▶ _WHAT TO WORK ON_:
(a) Reproduce a section of the Barbara Jakobson obituary word for word. Begin at the words "Her formal involvement" and stop after "to her involvement.".
(b) Answer these questions using the Barbara Jakobson obituary.
(i) What was the cause of Jakobson's death?
(ii) Who gave her a MoMA membership, and how old was she then?
(iii) In what year was she elected a full board member of MoMA?

Renowned Art Collector and MoMA Trustee Barbara Jakobson Passes Away at Age 92

Sayart

sayart2022@gmail.com | 2025-09-09 03:51:06

Barbara Jakobson, one of New York's most influential art collectors and a longtime trustee of the Museum of Modern Art, died on August 25 in Manhattan at the age of 92. The cause of death was pneumonia, according to reports. Jakobson was widely recognized for her extensive network of relationships with artists, dealers, and curators that made her a central figure in the New York art world for decades.

Jakobson appeared on ARTnews's prestigious Top 200 Collectors list three consecutive times from 1990 to 1992, cementing her status as one of the era's most important collectors. She maintained close relationships with some of the most prominent dealers of her time, including Sidney Janis, Ileana Sonnabend, and Leo Castelli. Her connection to MoMA began remarkably early when an aunt gave her a museum membership at the age of 12, as she recalled in a 1997 MoMA oral history interview.

Her formal involvement with MoMA began in the 1960s when she joined the museum's Junior Council. She quickly rose through the ranks, becoming head of the Junior Council in 1971 and earning election as a full board member in 1974. During her tenure on the Junior Council, Jakobson also became a founding member of the Studio Museum in Harlem, which opened in 1968. She was instrumental in getting the institution off the ground but maintained a thoughtful approach to her involvement.

▶ _DATA SHOWN_:

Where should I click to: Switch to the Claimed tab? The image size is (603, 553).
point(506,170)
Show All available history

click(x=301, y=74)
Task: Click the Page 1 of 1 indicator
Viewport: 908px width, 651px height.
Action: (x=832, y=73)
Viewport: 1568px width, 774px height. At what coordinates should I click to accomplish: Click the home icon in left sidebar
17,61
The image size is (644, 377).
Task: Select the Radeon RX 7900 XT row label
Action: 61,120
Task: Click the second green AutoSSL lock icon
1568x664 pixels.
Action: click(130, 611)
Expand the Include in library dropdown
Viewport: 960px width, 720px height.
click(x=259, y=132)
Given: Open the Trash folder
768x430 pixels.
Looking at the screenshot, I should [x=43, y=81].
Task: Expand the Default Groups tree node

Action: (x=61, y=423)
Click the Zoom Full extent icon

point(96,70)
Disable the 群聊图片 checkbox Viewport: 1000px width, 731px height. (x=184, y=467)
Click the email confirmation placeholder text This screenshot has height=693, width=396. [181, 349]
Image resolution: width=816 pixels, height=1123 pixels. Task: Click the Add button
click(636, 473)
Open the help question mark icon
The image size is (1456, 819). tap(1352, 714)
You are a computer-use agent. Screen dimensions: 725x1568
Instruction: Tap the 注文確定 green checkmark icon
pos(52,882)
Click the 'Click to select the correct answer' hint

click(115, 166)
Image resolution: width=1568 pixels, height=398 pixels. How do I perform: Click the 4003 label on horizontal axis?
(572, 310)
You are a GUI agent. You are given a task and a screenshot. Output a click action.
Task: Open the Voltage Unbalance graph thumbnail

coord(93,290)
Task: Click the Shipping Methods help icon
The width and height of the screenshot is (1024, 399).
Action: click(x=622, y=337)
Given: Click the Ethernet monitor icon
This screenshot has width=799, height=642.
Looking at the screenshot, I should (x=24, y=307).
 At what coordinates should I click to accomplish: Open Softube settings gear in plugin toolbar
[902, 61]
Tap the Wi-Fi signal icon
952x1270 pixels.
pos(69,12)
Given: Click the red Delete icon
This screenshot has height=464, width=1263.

▶ _ANSWERS TO THE EXERCISE_:
(a)
Her formal involvement with MoMA began in the 1960s when she joined the museum's Junior Council. She quickly rose through the ranks, becoming head of the Junior Council in 1971 and earning election as a full board member in 1974. During her tenure on the Junior Council, Jakobson also became a founding member of the Studio Museum in Harlem, which opened in 1968. She was instrumental in getting the institution off the ground but maintained a thoughtful approach to her involvement.

(b)
(i) Pneumonia.
(ii) An aunt, when she was 12.
(iii) 1974.